The FCC insisted by adopting the 2015 Open Internet Order, which reclassified access to internet services as Title II “common carrier services,” imposing bans on blocking, throttling, and paid prioritization by ISPs. In June 2016, the US Court of Appeals for the DC Circuit upheld the legality of the order. A decade of debates and litigations was to conclude with a victory for net neutrality supporters.

However, in 2017 the FCC reversed the 2015 Open Internet Order and reclassified access to internet services as Title I “information services.” Despite the legislative initiatives, the classification has not been modified in Congress.

Even more importantly, the abrogation of the 2015 Open Internet Order in 2017 did not lead to a major change in ISPs’ behavior. There have been no major actions by platforms against anticompetitive practices by ISPs. The apocalyptic scenario described by the net neutrality supporters has not materialized, despite the abrogation of the net neutrality rules. The bitterness in the net neutrality debate has gradually diminished.

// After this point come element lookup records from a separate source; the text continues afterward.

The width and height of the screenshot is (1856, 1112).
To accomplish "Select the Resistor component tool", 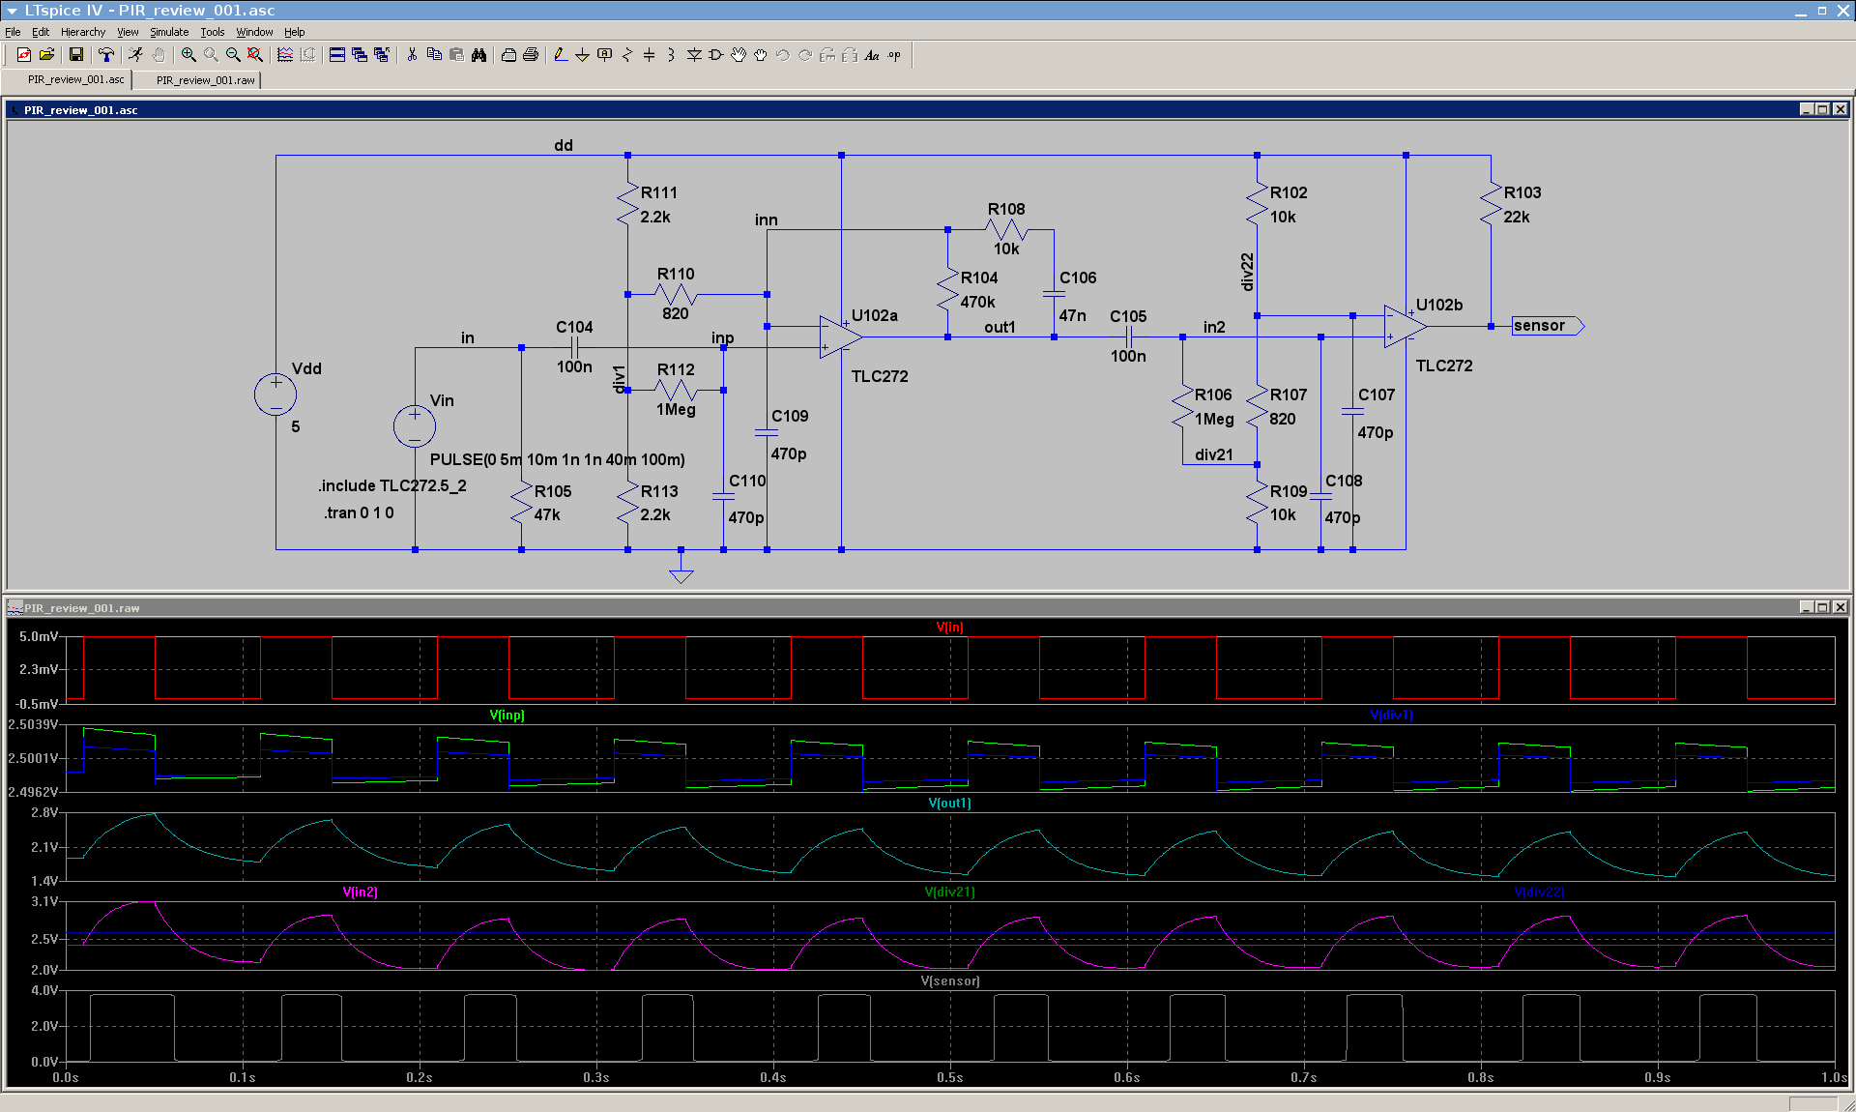I will tap(627, 55).
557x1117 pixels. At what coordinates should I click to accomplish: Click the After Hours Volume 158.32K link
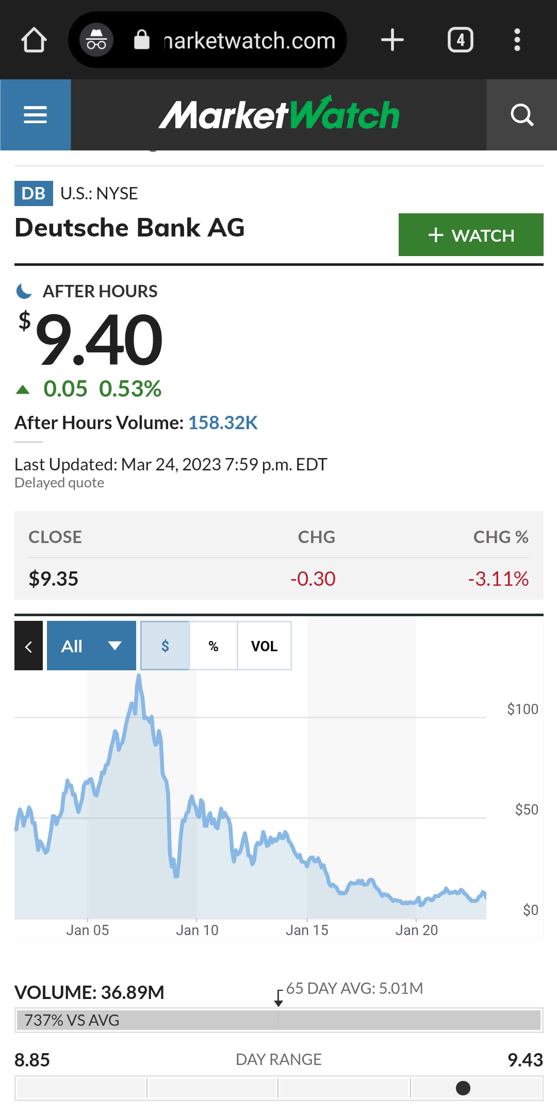point(223,422)
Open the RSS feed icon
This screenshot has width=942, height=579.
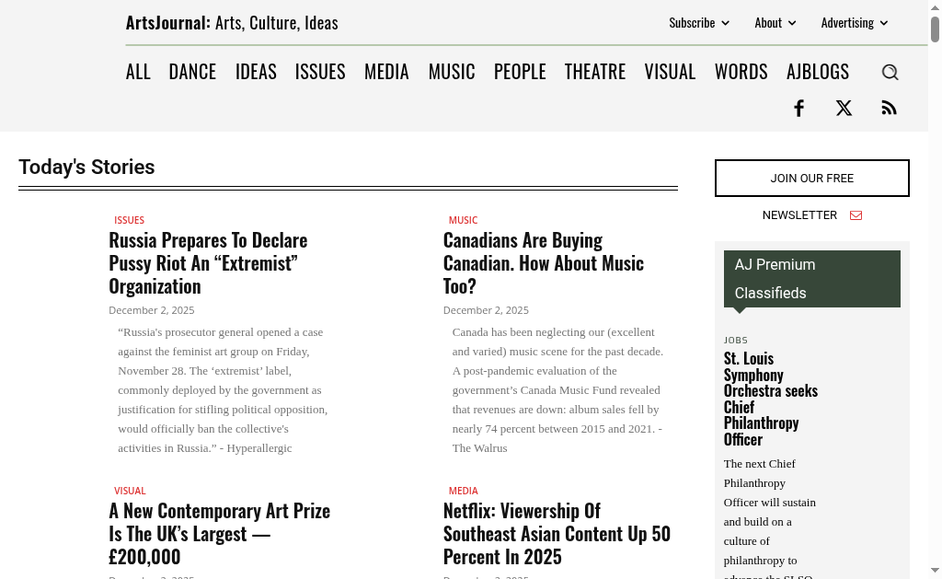889,109
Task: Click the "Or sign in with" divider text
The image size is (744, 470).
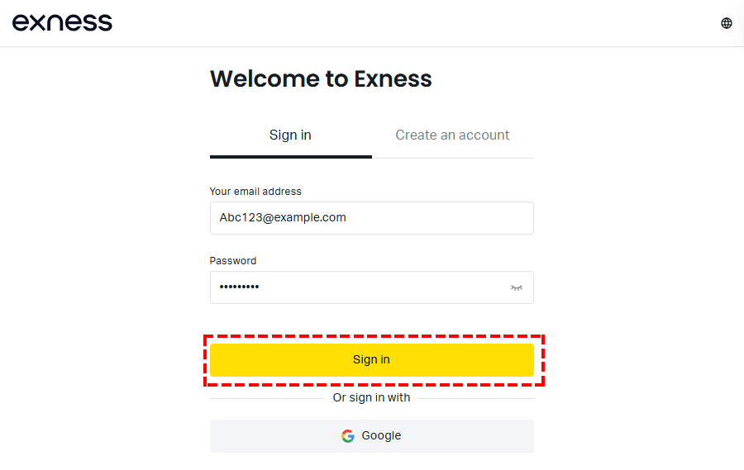Action: coord(371,397)
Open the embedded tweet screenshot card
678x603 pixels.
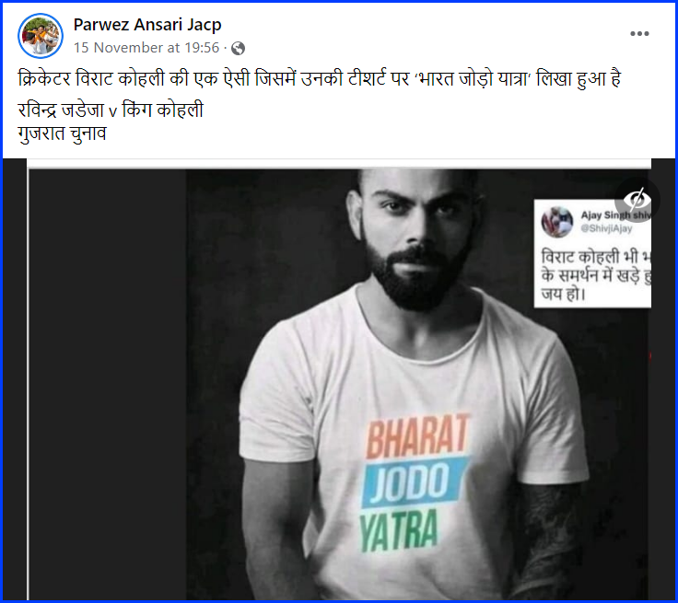click(592, 253)
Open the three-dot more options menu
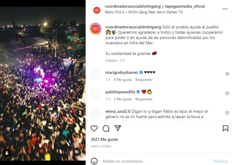232x165 pixels. click(x=225, y=9)
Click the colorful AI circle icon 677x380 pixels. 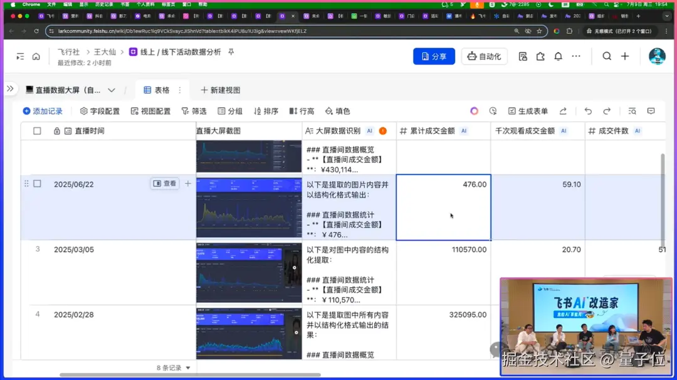pyautogui.click(x=474, y=112)
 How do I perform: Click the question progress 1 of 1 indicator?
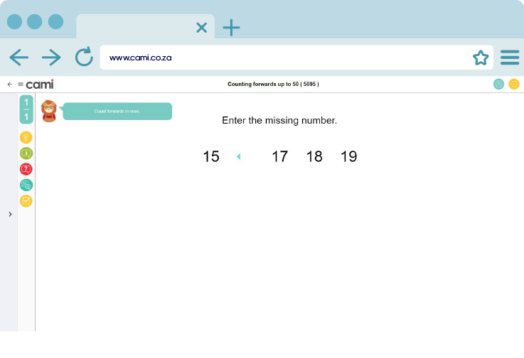pyautogui.click(x=26, y=109)
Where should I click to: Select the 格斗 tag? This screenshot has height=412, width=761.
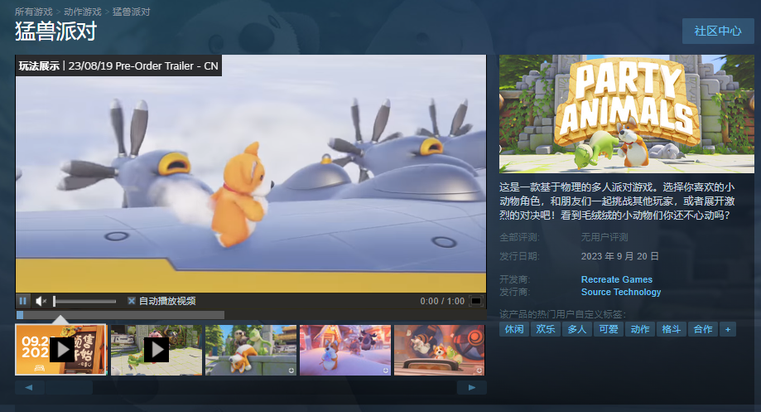[671, 329]
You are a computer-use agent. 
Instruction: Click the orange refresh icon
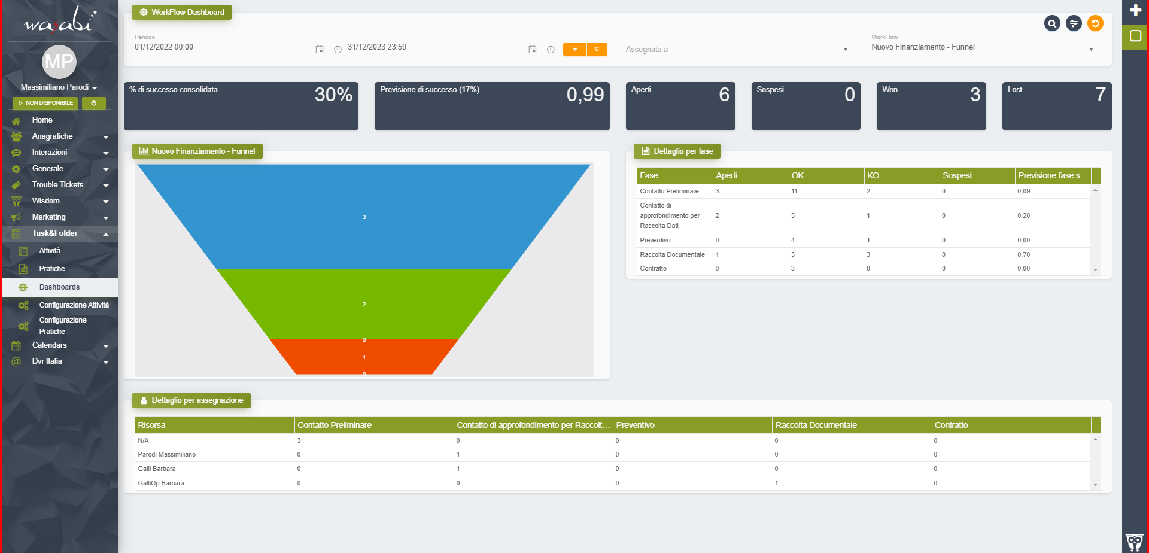click(x=1095, y=23)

In the EU, legislation was only adopted in 2015, in the form of a Regulation to be applied in all the Member States.5 The main obligation is defined in Article 3(3): “Providers of internet access services shall treat all traffic equally, when providing internet access services, without discrimination, restriction or interference, and irrespective of the sender and receiver, the content accessed or distributed, the applications or services used or provided, or the terminal equipment used.” Reasonable traffic management is allowed, as long as it is transparent, non-discriminatory, and proportionate, and based on technical requirements, not in commercial considerations.

The experience over the past years is that the net neutrality rules have not been widely applied, as restrictive practices were actually not widespread. Also, in the EU the net neutrality debate has been reduced mostly to technicalities.6 Some platforms have recognized the need to have some kind of network management (Google), while others (such as Netflix) have even signed specific agreements with telecommunications carriers to benefit from such management.

It is important to note how platforms understood from an early stage that they would benefit not only from securing access to the telecoms infrastructure, but also from imposing the conditions for the use of the infrastructure, thus restricting the ability to manage the technical conditions of the services and the pricing strategy of the communications carriers.

In the early 2000s, when the net neutrality debate sparked, telecommunications carriers were on the powerful side in the relation with platforms. Former monopolies had a strong market position and enjoyed healthy margins. New services like fixed and mobile broadband ensured the future of revenue growth. Platforms, on the other hand, were still in their formative years and many of the largest platforms did not exist yet. Even the most successful platforms at the time had a limited revenue as their business model based on advertising was in its infancy. Google, for instance, had an annual revenue of $1.4 billion in 2003, while Verizon reached $67 billion.

Twenty years later, however, the balance of power has shifted. Platforms have reached the revenue levels of the communications carriers, as their network effects have matured. Platforms’ margins are healthier than those of carriers. Carriers face stronger competition from other carriers, and communications platforms have eroded a significant portion of the value of the industry.

In the new power equilibrium, regulating the conditions under which platforms can use the telecommunications infrastructures seems an unnecessary protection for the more powerful actors. Furthermore, it could reduce the availability of funding for the necessary maintenance and expansion of the communications infrastructure. On the contrary, calls have emerged, particularly in Europe, for “platform neutrality” rules.